Jumat, 17 July 2026 10:04 UTC

Pemkot Mojokerto dan Kejari Perkuat Peran Paralegal Kelurahan, Perluas Akses Bantuan Hukum

Camat Magersari Setyo Budi Utomo memberi sambutan kepada masyarakat di kantor Kecamatan Magersari, Jumat, 17 Juli 2026. Foto: Wanto

JATIMNET.COM, Mojokerto – Pemerintah Kota Mojokerto bersama Kejaksaan Negeri (Kejari) Kota Mojokerto menggelar penyuluhan hukum bertema “Optimalisasi Peran Paralegal pada Posbankum Kelurahan Guna Mewujudkan Masyarakat yang Sadar dan Taat Hukum” di Aula Kecamatan Magersari, Jumat, 17 Juli 2026.

Kegiatan tersebut melibatkan perwakilan masyarakat, lurah, dan camat se-Kota Mojokerto.
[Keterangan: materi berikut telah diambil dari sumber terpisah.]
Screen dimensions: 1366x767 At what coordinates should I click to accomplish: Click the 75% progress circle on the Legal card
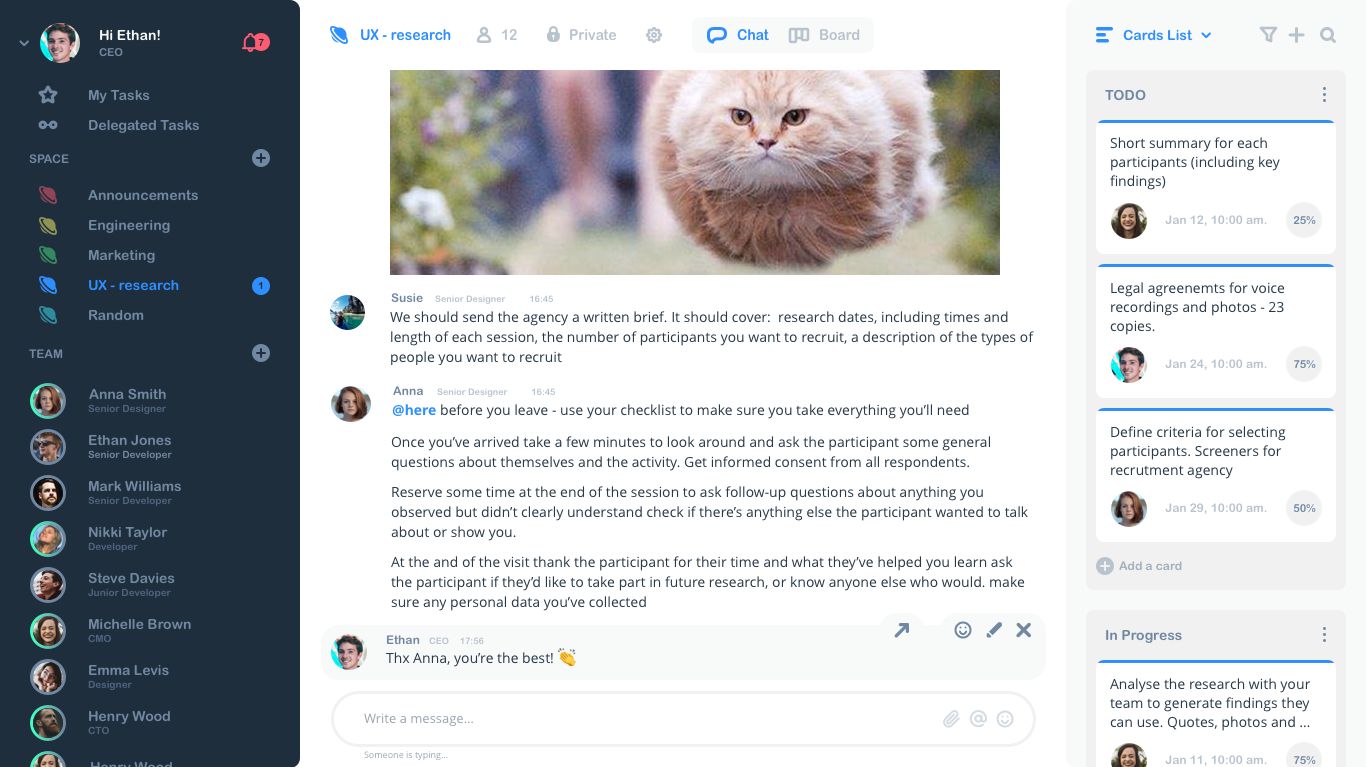pos(1303,364)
Tujuannya memperkuat pemahaman hukum masyarakat sekaligus mengoptimalkan fungsi paralegal pada Pos Bantuan Hukum (Posbankum) kelurahan sebagai garda terdepan layanan bantuan hukum di tingkat lingkungan.

Kepala Kejaksaan Negeri Kota Mojokerto, Nurul Anwar mengatakan pemberdayaan masyarakat di bidang hukum menjadi langkah penting untuk memperluas akses terhadap keadilan bagi seluruh lapisan masyarakat.

"Kegiatan ini sangat penting agar warga beserta perangkat kelurahan dan kecamatan memiliki pemahaman yang memadai tentang hukum serta dapat berpartisipasi dalam upaya penegakan hukum," ujarnya.

BACA: Kebakaran Hutan Kembali Terjadi di Gunung Biru Mojokerto

Menurut Nurul Anwar, peningkatan literasi hukum di tingkat masyarakat diharapkan mampu mendorong warga lebih memahami hak dan kewajibannya. Selain itu, masyarakat juga diharapkan tidak ragu mencari solusi atau pendampingan ketika menghadapi persoalan hukum.

"Dengan demikian, partisipasi masyarakat dalam mendukung tegaknya hukum yang adil di tengah-tengah masyarakat, khususnya di Kota Mojokerto, dapat diwujudkan," tegasnya.

Sementara itu, Camat Magersari, Setiyo Budi Utomo, menjelaskan bahwa penyuluhan hukum tersebut menjadi bagian dari rangkaian peringatan Hari Bhakti Adhyaksa Tahun 2026.

Selain penyuluhan, panitia juga menggelar sejumlah kegiatan sosial, di antaranya santunan bagi anak yatim, penyaluran bantuan sembako kepada warga kurang mampu, serta Pemeriksaan Kesehatan Gratis (PKG) yang didukung tenaga medis dari Puskesmas Kedundung.

BACA: Diduga Minum Cairan Deterjen, Perempuan Penghuni Kos di Magersari Dilarikan ke Rumah Sakit

Usai penyuluhan, Kejari Kota Mojokerto melanjutkan kegiatan melalui forum "Ngopi Hukum Bareng Jaksa" yang diikuti seluruh lurah dan camat se-Kota Mojokerto. Forum tersebut menjadi wadah diskusi antara pemerintah wilayah dan aparat kejaksaan untuk memperkuat koordinasi dalam penyelesaian berbagai persoalan hukum di tengah masyarakat.

Melalui penguatan peran paralegal Posbankum di setiap kelurahan, Pemkot Mojokerto dan Kejari Kota Mojokerto berharap masyarakat semakin mudah memperoleh informasi, konsultasi, serta pendampingan hukum. Langkah ini diharapkan mampu membangun budaya masyarakat yang lebih sadar, tertib, dan taat hukum.